Copy all of the data below, line for line, with no changes.

--- START Input rows ---

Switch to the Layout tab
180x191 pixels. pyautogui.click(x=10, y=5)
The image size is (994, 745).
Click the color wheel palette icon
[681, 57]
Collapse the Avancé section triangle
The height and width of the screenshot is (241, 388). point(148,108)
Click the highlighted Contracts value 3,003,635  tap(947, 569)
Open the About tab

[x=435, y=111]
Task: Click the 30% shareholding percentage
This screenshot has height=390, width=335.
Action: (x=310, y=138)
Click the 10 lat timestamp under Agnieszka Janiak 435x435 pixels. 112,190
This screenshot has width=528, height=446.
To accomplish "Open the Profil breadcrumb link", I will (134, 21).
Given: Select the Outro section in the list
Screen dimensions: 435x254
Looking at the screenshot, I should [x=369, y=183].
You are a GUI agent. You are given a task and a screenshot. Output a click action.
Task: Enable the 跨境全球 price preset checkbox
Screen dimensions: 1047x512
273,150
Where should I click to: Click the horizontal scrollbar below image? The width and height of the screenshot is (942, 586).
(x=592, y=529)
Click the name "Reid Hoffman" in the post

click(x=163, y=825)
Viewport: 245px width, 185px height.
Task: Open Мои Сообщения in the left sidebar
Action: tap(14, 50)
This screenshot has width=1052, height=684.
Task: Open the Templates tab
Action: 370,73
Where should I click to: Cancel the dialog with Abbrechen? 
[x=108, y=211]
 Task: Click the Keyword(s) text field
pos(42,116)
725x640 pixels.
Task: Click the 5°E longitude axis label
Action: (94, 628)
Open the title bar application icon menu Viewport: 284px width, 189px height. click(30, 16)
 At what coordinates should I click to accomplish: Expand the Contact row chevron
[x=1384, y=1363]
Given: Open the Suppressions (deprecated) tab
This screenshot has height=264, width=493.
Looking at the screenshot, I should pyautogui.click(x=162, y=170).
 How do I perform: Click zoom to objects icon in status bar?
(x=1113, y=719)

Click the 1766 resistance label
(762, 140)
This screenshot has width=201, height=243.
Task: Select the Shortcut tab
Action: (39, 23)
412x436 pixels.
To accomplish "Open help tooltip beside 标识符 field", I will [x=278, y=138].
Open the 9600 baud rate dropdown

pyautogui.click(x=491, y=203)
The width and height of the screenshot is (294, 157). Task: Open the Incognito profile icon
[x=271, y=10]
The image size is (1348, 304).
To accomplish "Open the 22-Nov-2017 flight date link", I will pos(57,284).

--- END Input rows ---

__The reply__:
Switch to the Layout tab
180x191 pixels. pyautogui.click(x=10, y=5)
The image size is (994, 745).
Click the color wheel palette icon
[681, 57]
Collapse the Avancé section triangle
The height and width of the screenshot is (241, 388). point(148,108)
Click the highlighted Contracts value 3,003,635  tap(947, 569)
Open the About tab

[x=435, y=111]
Task: Click the 30% shareholding percentage
This screenshot has height=390, width=335.
Action: (x=310, y=138)
Click the 10 lat timestamp under Agnieszka Janiak 435x435 pixels. 112,190
This screenshot has width=528, height=446.
To accomplish "Open the Profil breadcrumb link", I will (134, 21).
Given: Select the Outro section in the list
Screen dimensions: 435x254
Looking at the screenshot, I should [x=369, y=183].
You are a GUI agent. You are given a task and a screenshot. Output a click action.
Task: Enable the 跨境全球 price preset checkbox
Screen dimensions: 1047x512
273,150
Where should I click to: Click the horizontal scrollbar below image? The width and height of the screenshot is (942, 586).
(x=592, y=529)
Click the name "Reid Hoffman" in the post

click(x=163, y=825)
Viewport: 245px width, 185px height.
Task: Open Мои Сообщения in the left sidebar
Action: tap(14, 50)
This screenshot has width=1052, height=684.
Task: Open the Templates tab
Action: 370,73
Where should I click to: Cancel the dialog with Abbrechen? 
[x=108, y=211]
 Task: Click the Keyword(s) text field
pos(42,116)
725x640 pixels.
Task: Click the 5°E longitude axis label
Action: (94, 628)
Open the title bar application icon menu Viewport: 284px width, 189px height. click(30, 16)
 At what coordinates should I click to accomplish: Expand the Contact row chevron
[x=1384, y=1363]
Given: Open the Suppressions (deprecated) tab
This screenshot has height=264, width=493.
Looking at the screenshot, I should pyautogui.click(x=162, y=170).
 How do I perform: Click zoom to objects icon in status bar?
(x=1113, y=719)

Click the 1766 resistance label
(762, 140)
This screenshot has width=201, height=243.
Task: Select the Shortcut tab
Action: (39, 23)
412x436 pixels.
To accomplish "Open help tooltip beside 标识符 field", I will [x=278, y=138].
Open the 9600 baud rate dropdown

pyautogui.click(x=491, y=203)
The width and height of the screenshot is (294, 157). Task: Open the Incognito profile icon
[x=271, y=10]
The image size is (1348, 304).
To accomplish "Open the 22-Nov-2017 flight date link", I will pos(57,284).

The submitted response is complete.